Though his explanations might be a little technical for those unfamiliar with basic statistical operations he presents a very good explanation of the component parts of this fascinating concept. Kudryavtsev is obviously steeped in a strong academic understanding of the conceptual territory of place yet delivers a measured and fairly accessible monologue on the topic.
Mr. K. keeps it simple by suggesting that both place attachments and place meanings figure into the overarching concept of sense of place. He also hints at the component parts of attachment: place identity and place dependence. Identity is how we internalize a special place as it grows to be "part of who we are." Dependence speaks more to the value of what we "get out of a place," or how it "serves ones needs" in terms of amenities and/or resources that might be perceived as only available in a given locale.
I would be remiss if I did not mention that the library this video was filmed in looks like my fantasy parlor lounge. Full of books, with a nice large table, a plush leather sofa, rich red carpet, and even marble busts of ancient philosophers (though I suspect one might be "place" demigod and Cornell faculty member, Professor R.C. Stedman). But that's fine. The room rocks.
Overall, the video is a great, short overview of basic place concepts and offers some excellent short clips of students and instructors working in the Bronx as part of various environmental education programs. Nice work! More common-language explanations such as this are needed if academics expect to create relevance for themselves and their work outside of the "Ivory Tower."
To give the reader a better sense of how these concepts are measured, I will include the battery of questions provided by Kudryavtsev. As he suggests, it is a fairly standard set of questions for this type of survey work. These questions, as seen below, are focused on the place-specific site of "The Bronx" but this locale could be substituted for any relevant place.
Below are two Sense of Place survey scales, one for place attachment and one for ecological place meanings. In responding to these statements, one would be asked to rank them on what are called "Likert scales" which, in this case consist of a 5-point measure ranging across a spectrum of "Strongly disagree," "Somewhat agree," "Neutral," "Somewhat disagree," and "Strongly agree".

────

◆ **Task requirements**:
• a. Answer these questions about the sense-of-place review:
(i) What two components of place attachment does Kudryavtsev hint at?
(ii) Where are the students and instructors in the video's clips working?
(iii) How many points does the Likert scale described in the review have?
• b. In the sense-of-place review, what is the stretch from "Though his explanations" through "on the topic.", reproduced word for word?

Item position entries
────

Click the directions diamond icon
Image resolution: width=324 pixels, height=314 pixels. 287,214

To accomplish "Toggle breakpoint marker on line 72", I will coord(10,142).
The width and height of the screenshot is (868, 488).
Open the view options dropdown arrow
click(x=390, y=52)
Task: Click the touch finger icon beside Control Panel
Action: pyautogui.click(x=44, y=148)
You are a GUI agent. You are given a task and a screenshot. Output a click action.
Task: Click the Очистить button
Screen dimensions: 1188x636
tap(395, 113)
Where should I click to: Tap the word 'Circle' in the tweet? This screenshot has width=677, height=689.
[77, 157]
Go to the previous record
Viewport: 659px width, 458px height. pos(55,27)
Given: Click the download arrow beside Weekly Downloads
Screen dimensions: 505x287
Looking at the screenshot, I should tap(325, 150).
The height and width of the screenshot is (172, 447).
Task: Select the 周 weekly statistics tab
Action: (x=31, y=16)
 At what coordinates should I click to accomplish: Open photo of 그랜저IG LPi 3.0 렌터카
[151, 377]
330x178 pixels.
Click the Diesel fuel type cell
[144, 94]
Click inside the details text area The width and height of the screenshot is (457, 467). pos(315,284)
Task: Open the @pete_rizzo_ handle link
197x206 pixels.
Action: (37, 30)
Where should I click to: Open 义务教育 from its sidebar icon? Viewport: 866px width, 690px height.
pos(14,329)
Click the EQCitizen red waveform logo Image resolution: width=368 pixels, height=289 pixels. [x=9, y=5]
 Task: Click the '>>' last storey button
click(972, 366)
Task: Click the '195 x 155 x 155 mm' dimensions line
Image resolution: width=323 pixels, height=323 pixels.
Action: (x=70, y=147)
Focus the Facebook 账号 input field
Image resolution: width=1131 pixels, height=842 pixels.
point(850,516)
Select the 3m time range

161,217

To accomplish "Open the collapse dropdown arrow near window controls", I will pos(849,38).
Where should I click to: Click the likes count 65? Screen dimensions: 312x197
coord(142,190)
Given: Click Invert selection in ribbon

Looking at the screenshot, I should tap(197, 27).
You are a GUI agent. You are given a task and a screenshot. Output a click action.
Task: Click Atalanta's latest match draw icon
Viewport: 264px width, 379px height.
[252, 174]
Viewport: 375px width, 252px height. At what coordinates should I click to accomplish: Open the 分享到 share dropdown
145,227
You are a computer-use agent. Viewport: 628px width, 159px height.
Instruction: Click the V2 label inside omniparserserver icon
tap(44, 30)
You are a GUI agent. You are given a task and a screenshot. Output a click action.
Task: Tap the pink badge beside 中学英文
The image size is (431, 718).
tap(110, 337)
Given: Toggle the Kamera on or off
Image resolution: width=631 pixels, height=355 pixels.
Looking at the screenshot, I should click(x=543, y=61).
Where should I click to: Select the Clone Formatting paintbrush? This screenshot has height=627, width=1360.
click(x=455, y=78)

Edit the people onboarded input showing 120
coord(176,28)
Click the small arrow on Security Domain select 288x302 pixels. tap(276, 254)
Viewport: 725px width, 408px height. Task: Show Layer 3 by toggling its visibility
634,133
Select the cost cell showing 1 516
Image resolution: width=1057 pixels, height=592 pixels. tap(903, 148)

────

◆ **Completed exercise**:
• a.
(i) Place identity and place dependence.
(ii) In the Bronx.
(iii) Five.

• b.
Though his explanations might be a little technical for those unfamiliar with basic statistical operations he presents a very good explanation of the component parts of this fascinating concept. Kudryavtsev is obviously steeped in a strong academic understanding of the conceptual territory of place yet delivers a measured and fairly accessible monologue on the topic.